Posted by planetzero on August 15, 2007, at 9:03:24

Ah yes, the big world wide web. I dunno, anonymity seems comforting - you can disclose more, right? Talk about the things you'd never say to someone else in person, not even to your own therapist.

& it would seem especially cruel to resort to lies, manipulation etc on a site devoted to mental health. But it happens/has happened/will happen. The internet & this site are public - you can be/have been/will be traced IRL.

Be careful, please.

I direct your attention the the NYT -

http://www.nytimes.com/2007/08/12/magazine/12wwln-lede-t.html?_r=1&oref=slogin

The Way We Live Now
Not Being There
Paul Barton



By CHRISTOPHER CALDWELL
Published: August 12, 2007
“Granola-eating street fighter” is the unimprovable description that BusinessWeek.com recently bestowed on John P. Mackey, the chief executive of Whole Foods Market. There certainly aren’t many people like Mackey, a vegan who has ruthlessly built Whole Foods into a $6 billion chain of organic groceries. But there are a lot of people who, one way or another, share his recent predicament.

This spring, the Federal Trade Commission moved to block Whole Foods’ $565 million bid to buy out its leading competitor, Wild Oats. In the course of its investigation, the F. T. C. found that Mackey had disguised his identity to make at least 1,300 postings on Yahoo’s stock message boards between January 1999 and May 2006. Under the alias Rahodeb (an anagram of his wife’s name, Deborah), he talked up his company’s stock and trashed his competitor’s. In October 2000, he wrote of Wild Oats that “once the market figures out [Whole Foods] isn’t going to buy this company, it’s headed to $3.00 — or less.” This use of an alias to manufacture support for one’s own position — known, after the homemade ventriloquist’s prop, as “sock puppetry” to chat-room regulars — puts another problem on Mackey’s plate. It also confounds one of our cherished myths about the Internet.

The chance to try on fresh identities was the great boon that life online was supposed to afford us. Multiuser role-playing games and discussion groups would be venues for living out fantasies. Shielded by anonymity, everyone could now pass a “second life” online as Thor the Motorcycle Sex God or the Sage of Wherever. Some warned, though, that there were other possibilities. The Stanford Internet expert Lawrence Lessig likened online anonymity to the ring of invisibility that surrounds the shepherd Gyges in one of Plato’s dialogues. Under such circumstances, Plato feared, no one is “of such an iron nature that he would stand fast in justice.”

Time, along with a string of sock-puppet scandals, has proved Lessig and Plato right. As business, journalism and social life moved online, so did a lot of more pedestrian inner yearnings — greed, pettiness, back-biting, all protected now by traditions of Internet anonymity. In February 2004, Amazon.ca accidentally revealed the true identities of its anonymous reviewers, showing that several authors had taken advantage of aliases to give themselves five-star ratings or run down their rivals. Anonymity, it turns out, can serve two opposite interests: fantasy (an escape from the self) and manipulation (a reinforcement of the self).

None of the social rules that people born before, say, 1970 learned in real space prepare them for moral accountability in cyberspace. Does e-mail have the status of chitchat, or of an affidavit? Is sock-puppeting like shooting your mouth off in a bar and saying, when asked, that your name is none of anyone’s business? Or is it like making a false filing with the Securities and Exchange Commission?

Explore the material:
a) Please return everything in the post on online anonymity from "Posted by planetzero" down to "Be careful, please.".
b) List the inner yearnings that the post on online anonymity says moved online along with business, journalism and social life.
c) According to the post on online anonymity, how many postings did Mackey make on Yahoo's stock message boards?
The rows have no part in any of this.

Records from a data collection:
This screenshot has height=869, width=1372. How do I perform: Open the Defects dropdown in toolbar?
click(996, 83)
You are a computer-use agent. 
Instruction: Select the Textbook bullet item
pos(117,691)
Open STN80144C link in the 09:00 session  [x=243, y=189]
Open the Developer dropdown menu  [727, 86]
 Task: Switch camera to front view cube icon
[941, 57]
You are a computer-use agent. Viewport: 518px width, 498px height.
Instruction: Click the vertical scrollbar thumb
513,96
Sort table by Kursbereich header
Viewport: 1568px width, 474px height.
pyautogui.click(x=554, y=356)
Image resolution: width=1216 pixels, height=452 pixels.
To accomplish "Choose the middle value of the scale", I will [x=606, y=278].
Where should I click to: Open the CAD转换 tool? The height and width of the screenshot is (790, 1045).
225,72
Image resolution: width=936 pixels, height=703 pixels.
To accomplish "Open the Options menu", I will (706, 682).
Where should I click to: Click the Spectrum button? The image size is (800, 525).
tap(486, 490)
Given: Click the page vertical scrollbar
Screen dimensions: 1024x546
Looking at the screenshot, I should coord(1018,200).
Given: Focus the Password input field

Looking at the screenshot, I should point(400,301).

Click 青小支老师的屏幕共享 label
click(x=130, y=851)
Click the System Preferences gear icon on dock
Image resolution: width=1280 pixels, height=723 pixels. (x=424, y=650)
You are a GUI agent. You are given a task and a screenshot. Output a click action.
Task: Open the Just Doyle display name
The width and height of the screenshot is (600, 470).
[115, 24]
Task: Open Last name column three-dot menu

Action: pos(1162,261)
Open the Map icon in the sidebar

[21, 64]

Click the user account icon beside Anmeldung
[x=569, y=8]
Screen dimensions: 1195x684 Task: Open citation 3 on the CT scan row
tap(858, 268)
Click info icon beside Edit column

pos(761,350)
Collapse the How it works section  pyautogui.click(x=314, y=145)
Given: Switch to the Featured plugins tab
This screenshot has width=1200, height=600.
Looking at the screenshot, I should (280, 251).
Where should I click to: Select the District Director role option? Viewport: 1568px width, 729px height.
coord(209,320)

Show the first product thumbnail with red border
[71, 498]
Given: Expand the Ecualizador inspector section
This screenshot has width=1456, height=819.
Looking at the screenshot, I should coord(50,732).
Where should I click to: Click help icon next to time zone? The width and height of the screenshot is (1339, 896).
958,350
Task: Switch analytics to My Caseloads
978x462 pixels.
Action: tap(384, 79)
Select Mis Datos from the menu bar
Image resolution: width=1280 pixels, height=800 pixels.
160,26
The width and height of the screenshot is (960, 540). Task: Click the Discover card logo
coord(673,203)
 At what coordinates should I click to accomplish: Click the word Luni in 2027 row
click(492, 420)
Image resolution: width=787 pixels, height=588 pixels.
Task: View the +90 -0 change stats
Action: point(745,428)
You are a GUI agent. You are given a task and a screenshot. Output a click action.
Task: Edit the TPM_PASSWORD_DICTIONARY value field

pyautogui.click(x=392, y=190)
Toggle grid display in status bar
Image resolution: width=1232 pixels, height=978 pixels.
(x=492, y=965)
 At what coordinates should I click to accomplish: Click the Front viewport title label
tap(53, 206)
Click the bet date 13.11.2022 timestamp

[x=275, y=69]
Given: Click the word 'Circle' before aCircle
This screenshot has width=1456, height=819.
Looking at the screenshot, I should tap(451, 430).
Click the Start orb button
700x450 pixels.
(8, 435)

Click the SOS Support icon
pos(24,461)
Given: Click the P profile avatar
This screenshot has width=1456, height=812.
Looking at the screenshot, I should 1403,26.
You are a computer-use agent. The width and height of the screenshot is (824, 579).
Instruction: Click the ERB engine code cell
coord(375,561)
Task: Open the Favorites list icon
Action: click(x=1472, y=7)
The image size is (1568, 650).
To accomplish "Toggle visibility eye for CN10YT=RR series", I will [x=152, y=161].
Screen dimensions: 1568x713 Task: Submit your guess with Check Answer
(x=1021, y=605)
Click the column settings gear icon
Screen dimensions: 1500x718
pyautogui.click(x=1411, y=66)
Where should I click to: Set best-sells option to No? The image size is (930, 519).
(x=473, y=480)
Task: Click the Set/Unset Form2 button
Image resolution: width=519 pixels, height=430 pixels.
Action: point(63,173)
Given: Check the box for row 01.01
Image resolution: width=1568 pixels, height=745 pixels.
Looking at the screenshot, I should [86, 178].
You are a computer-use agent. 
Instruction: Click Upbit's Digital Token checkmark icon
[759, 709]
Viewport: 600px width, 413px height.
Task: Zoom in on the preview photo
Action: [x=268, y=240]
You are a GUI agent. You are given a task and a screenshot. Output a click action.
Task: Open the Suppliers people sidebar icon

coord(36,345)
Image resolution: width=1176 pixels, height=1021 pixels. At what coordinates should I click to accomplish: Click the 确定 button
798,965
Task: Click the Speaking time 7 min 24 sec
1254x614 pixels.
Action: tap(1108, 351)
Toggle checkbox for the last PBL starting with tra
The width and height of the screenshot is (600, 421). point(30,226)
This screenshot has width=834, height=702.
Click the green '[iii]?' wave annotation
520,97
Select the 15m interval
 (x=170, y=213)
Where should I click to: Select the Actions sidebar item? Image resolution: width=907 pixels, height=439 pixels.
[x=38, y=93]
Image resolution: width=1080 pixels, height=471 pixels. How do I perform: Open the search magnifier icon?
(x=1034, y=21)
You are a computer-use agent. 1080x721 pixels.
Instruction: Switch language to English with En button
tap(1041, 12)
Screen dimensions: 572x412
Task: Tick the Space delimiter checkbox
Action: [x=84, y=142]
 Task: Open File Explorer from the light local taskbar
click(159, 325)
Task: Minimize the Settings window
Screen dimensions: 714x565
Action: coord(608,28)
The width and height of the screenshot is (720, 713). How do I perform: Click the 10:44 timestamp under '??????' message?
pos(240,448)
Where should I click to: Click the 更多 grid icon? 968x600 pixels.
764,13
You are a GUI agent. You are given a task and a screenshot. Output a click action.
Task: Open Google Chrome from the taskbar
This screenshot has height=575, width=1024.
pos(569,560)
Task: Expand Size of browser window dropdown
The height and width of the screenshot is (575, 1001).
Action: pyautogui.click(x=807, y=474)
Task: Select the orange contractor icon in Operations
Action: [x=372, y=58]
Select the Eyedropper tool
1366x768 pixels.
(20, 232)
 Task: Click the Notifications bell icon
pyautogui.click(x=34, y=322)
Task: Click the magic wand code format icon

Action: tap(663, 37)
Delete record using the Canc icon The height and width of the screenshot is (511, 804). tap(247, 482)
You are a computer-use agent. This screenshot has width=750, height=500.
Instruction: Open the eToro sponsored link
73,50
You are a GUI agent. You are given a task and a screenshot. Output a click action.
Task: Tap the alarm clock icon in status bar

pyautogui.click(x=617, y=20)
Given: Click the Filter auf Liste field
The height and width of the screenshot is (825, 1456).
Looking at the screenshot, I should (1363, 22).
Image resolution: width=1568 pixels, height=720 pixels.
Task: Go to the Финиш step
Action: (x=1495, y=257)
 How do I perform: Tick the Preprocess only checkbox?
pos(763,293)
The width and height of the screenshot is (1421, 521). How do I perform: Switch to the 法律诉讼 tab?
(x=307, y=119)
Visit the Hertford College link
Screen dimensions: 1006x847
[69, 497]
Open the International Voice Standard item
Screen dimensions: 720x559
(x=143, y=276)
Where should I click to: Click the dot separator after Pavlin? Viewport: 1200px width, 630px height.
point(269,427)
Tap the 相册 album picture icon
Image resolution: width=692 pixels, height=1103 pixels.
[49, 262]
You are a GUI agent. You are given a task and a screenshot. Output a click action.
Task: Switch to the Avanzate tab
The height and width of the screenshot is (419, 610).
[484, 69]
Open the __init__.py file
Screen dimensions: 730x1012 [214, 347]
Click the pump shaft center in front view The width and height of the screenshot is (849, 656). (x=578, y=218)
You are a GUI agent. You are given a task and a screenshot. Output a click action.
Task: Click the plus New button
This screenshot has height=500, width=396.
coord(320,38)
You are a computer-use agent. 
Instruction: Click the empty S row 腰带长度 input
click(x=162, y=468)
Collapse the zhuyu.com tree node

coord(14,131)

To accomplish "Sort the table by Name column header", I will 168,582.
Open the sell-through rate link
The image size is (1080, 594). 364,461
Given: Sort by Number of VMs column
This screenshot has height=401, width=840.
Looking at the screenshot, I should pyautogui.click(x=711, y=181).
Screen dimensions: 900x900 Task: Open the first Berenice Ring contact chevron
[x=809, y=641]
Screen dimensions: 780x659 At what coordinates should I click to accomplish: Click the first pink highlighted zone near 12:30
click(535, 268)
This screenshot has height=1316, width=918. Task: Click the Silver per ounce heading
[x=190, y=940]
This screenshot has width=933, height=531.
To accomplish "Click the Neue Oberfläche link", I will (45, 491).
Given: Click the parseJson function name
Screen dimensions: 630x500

Expected responses:
a)
Posted by planetzero on August 15, 2007, at 9:03:24

Ah yes, the big world wide web. I dunno, anonymity seems comforting - you can disclose more, right? Talk about the things you'd never say to someone else in person, not even to your own therapist.

& it would seem especially cruel to resort to lies, manipulation etc on a site devoted to mental health. But it happens/has happened/will happen. The internet & this site are public - you can be/have been/will be traced IRL.

Be careful, please.

b) greed, pettiness, back-biting

c) At least 1,300.